→ Exercise directions
The result should be every line in the material below containing the string "symbol".

*** Begin section ***

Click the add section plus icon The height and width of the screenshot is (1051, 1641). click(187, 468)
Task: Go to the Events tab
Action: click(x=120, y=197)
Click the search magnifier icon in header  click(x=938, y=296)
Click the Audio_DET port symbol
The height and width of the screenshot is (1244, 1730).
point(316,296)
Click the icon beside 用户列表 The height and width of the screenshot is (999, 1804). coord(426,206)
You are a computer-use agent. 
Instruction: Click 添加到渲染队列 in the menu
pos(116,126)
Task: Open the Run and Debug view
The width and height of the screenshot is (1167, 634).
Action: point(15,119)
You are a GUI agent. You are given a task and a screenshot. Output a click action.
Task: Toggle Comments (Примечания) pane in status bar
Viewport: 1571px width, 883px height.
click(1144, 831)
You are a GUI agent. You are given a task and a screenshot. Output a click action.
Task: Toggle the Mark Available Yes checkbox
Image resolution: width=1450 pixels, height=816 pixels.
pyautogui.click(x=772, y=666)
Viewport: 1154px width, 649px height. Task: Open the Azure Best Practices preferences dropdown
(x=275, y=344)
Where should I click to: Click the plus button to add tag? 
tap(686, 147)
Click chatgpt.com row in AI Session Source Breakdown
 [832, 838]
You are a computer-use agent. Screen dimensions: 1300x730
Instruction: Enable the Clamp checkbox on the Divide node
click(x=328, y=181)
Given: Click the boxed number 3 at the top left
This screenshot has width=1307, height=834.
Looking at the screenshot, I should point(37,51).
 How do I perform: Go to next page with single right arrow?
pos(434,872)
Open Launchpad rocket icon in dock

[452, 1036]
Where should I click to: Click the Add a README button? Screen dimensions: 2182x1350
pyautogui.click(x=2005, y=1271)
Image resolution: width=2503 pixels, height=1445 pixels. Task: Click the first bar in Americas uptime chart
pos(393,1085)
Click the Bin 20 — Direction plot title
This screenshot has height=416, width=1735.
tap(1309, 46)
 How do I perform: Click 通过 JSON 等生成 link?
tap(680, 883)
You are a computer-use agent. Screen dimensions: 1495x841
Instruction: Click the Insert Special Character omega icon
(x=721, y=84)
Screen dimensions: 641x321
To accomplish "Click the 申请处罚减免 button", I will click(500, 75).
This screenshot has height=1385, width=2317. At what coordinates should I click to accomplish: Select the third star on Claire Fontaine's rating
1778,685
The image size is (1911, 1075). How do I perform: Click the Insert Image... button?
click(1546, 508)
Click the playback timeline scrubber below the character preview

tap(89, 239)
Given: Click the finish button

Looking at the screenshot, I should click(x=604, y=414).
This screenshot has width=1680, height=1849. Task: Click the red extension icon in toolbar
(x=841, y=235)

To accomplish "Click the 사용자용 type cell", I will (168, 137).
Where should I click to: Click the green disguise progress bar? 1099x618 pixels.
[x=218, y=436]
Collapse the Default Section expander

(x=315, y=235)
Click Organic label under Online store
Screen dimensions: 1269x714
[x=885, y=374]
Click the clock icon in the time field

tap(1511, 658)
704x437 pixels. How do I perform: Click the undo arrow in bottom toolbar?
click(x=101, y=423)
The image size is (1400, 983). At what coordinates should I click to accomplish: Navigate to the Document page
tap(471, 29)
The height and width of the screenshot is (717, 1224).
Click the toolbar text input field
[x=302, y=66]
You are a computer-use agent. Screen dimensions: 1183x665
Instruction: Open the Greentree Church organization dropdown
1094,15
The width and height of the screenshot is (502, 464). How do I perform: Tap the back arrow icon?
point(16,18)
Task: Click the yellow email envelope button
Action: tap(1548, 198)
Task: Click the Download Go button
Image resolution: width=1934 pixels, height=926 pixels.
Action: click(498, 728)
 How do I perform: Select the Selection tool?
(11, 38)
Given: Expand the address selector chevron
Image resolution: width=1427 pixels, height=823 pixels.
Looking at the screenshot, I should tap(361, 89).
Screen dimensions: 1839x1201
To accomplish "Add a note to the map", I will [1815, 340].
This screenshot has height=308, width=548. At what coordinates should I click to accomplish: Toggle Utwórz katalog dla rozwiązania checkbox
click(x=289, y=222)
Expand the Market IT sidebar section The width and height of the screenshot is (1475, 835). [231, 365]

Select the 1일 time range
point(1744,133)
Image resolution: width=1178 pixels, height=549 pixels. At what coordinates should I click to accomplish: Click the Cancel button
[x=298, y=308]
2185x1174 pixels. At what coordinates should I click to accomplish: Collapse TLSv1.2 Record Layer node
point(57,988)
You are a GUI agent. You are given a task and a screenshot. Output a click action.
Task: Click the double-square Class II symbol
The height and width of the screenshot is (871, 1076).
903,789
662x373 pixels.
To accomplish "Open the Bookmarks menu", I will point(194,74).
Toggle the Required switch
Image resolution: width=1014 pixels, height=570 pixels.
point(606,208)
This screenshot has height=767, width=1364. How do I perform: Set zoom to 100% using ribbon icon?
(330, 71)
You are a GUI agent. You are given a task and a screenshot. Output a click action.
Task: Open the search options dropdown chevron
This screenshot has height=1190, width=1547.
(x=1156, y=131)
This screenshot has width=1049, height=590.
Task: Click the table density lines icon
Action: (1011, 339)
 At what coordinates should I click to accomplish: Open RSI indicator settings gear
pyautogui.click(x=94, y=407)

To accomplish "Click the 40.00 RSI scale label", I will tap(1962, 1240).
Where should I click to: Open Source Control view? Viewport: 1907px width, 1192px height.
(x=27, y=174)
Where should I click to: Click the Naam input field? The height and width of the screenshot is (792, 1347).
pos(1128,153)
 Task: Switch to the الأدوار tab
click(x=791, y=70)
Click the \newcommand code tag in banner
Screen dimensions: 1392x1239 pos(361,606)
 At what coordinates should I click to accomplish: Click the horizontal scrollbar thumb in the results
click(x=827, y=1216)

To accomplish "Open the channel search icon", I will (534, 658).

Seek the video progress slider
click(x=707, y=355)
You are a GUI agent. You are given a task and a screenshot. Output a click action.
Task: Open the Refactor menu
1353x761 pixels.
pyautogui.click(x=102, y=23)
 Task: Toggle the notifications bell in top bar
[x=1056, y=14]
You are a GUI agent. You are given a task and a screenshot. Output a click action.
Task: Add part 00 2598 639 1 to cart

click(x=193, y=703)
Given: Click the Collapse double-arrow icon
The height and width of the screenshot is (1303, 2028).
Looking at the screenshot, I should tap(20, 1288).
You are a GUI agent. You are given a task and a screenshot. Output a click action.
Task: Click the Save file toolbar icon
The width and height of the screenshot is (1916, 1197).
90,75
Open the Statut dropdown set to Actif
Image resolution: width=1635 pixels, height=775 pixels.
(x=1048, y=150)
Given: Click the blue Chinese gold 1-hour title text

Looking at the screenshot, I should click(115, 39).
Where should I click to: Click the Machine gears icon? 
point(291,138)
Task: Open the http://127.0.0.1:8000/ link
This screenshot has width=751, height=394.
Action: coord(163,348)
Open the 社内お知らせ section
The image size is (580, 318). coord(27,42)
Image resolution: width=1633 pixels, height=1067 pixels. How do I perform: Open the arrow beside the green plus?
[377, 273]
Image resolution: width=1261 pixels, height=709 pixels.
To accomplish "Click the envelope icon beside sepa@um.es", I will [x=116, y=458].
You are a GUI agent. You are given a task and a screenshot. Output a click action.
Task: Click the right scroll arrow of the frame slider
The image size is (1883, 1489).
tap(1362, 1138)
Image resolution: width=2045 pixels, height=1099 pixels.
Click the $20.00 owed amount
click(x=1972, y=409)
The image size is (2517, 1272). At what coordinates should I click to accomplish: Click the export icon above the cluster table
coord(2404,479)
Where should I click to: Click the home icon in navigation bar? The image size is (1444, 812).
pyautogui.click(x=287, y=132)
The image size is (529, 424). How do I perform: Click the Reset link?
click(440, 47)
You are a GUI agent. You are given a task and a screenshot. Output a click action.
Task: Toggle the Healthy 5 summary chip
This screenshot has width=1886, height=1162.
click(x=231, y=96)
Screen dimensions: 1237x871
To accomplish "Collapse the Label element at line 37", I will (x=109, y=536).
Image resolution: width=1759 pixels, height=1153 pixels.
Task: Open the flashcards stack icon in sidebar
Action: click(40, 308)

*** End section ***

→ Exercise solution
Click the Audio_DET port symbol
Task: Click the double-square Class II symbol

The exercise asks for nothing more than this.